Neeson, who has more presence doing nothing than most actors do playing Hamlet, gives Carver hints of a psycho drive beneath his righteous scowl.
— —Owen Gleiberman, writing in Entertainment Weekly

Claudia Puig writing for USA Today thought the film was a "psychological drama with an intriguing ambiguity that challenges the viewer's loyalties and preconceived notions." Stephen Holden writing in The New York Times applauded the visuals, saying "Its strongest element is the austere majesty of the cinematography by John Toll ("Braveheart," "Legends of the Fall," "The Thin Red Line"), in which the severe beauty of the Western landscape looms over the characters as a silent rebuke." Writing for The Austin Chronicle, Josh Rosenblatt viewed it as "Meditative, beautifully shot, and blessed with a healthy dose of cynicism" and a "morality play without the morality and a Western Purgatorio that, in the end, demands its protagonists resign themselves to their loneliness and brutality and avail themselves of the redemptive power of sheer exhaustion." Author Joshua Rothkopf of Time Out commented it "has all the good looks of its wintry Oregon locales, not to mention the equally craggy faces of Liam Neeson and a grizzled-up Pierce Brosnan, embroiled in a Fugitive-like pursuit with the latter on the run." Peter Rainer of The Christian Science Monitor called it "essentially one long, bleak stalk-and-kill action thriller", adding "The film functions as a kind of survivalists' guide, and there's a morbid pleasure in seeing how Gideon extricates himself from one impossible situation after another."

When actors of Neeson and Brosnan's quality stoop to material so obviously beneath them, a lashing at least might be in order.
— —Ruthe Stein, writing for the San Francisco Chronicle

In a mixed review, Christy Lemire mused about the lead characters: "Their climactic confrontation is visually arresting in its starkness. But as an anti-war statement, a call to lay down arms that's clearly intended to be relevant today, it's a bit too clunky in its literalism." She ultimately found the film to be "technically solid" but a "dramatically unremarkable Western". Todd McCarthy of Variety believed the film was "nothing rousing or new" and that Brosnan and Neeson wouldn't be enough "to muster more than modest theatrical B.O. for this very physical but familiar oater", but praised the cinematography, noting "Toll's work, which emphasizes the blues and greens of the forests, is always a pleasure to behold". Kevin Crust of the Los Angeles Times was critical of the ending: "A beautifully shot chase film [...] it moves along with minimalist efficiency before running out of gas during an overlong allegorical final section." Columnist Joe Morgenstern of The Wall Street Journal noted, "things take a turn from simplicity to sententiousness, then to surreal silliness, and finally to a mano-à-mano contest, on a parched desert floor, over which man gets the best close-ups."

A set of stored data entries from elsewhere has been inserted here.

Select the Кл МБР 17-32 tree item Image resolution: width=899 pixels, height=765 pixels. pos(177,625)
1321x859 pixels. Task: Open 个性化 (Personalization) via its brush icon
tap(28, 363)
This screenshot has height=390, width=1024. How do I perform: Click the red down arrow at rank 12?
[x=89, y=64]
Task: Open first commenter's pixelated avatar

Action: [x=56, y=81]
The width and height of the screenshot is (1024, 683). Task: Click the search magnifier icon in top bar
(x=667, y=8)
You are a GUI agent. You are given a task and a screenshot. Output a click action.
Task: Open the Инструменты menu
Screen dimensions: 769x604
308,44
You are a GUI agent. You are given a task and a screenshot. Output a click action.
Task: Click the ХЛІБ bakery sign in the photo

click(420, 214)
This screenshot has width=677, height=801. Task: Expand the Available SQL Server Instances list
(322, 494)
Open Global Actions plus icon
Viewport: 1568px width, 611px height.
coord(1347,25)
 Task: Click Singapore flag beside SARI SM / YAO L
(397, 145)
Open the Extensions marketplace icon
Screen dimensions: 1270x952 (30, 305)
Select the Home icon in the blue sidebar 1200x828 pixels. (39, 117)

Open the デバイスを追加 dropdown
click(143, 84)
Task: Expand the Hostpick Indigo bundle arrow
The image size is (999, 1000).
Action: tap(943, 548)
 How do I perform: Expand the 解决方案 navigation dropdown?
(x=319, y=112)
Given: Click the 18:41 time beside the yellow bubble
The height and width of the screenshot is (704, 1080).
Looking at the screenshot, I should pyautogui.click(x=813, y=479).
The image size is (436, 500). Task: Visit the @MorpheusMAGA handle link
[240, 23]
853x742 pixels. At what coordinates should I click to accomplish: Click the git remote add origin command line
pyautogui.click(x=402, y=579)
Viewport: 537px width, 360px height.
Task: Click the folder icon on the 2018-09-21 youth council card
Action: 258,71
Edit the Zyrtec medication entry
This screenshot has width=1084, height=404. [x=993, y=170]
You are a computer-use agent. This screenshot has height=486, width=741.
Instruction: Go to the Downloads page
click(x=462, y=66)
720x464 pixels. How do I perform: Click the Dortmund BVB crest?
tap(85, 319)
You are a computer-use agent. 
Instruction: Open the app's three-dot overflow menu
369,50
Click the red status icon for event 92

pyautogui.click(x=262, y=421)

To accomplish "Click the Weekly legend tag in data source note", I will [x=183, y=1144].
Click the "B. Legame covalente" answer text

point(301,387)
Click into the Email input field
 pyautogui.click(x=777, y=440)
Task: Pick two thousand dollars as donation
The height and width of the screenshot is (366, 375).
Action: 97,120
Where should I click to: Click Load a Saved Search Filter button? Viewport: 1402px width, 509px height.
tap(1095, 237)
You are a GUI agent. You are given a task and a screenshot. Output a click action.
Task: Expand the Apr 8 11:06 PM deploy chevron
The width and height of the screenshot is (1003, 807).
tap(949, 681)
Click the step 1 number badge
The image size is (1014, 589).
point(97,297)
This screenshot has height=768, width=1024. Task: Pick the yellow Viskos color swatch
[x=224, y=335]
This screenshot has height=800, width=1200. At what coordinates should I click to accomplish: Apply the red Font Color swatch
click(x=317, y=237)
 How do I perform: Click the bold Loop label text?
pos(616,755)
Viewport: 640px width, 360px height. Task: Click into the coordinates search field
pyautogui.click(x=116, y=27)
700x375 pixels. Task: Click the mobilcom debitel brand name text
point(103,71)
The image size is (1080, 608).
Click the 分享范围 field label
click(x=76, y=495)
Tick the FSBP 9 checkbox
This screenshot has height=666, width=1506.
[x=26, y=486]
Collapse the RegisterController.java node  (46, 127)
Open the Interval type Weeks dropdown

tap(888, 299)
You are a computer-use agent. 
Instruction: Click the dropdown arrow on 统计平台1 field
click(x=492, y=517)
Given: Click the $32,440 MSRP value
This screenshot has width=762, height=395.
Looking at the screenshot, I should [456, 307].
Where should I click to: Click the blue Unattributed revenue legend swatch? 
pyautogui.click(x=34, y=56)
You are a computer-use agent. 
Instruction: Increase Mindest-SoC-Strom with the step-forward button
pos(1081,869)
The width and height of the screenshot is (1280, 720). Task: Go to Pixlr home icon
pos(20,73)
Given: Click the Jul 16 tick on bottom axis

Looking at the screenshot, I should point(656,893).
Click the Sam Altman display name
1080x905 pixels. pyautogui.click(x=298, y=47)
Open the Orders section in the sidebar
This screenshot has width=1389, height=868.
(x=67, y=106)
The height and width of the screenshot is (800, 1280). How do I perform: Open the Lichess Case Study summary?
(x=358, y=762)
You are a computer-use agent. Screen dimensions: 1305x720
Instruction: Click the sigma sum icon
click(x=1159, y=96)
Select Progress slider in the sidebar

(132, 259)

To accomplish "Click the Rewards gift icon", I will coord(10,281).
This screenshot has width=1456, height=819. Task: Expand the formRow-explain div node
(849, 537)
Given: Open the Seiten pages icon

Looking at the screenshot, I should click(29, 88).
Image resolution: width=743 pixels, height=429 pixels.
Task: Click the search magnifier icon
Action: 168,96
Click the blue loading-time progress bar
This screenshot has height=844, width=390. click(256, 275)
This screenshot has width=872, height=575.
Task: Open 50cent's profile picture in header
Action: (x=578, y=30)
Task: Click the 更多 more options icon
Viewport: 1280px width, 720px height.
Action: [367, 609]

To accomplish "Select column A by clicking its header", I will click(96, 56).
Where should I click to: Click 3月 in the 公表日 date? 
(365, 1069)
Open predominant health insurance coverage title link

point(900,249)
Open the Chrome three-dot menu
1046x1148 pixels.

Following its cinematic release in 2007, Seraphim Falls received a nomination from the Gotham Awards for the Breakthrough Director Award. In 2008, the film won the "Best Specialty Stunt" award from the Taurus World Stunt Awards for Mark Vanselow and Craig Hosking.

==Home media==
The film was released on DVD in the United States on May 15, 2007. Currently, there are several European Blu-ray releases of the film, although it is also available in other media formats such as video on demand.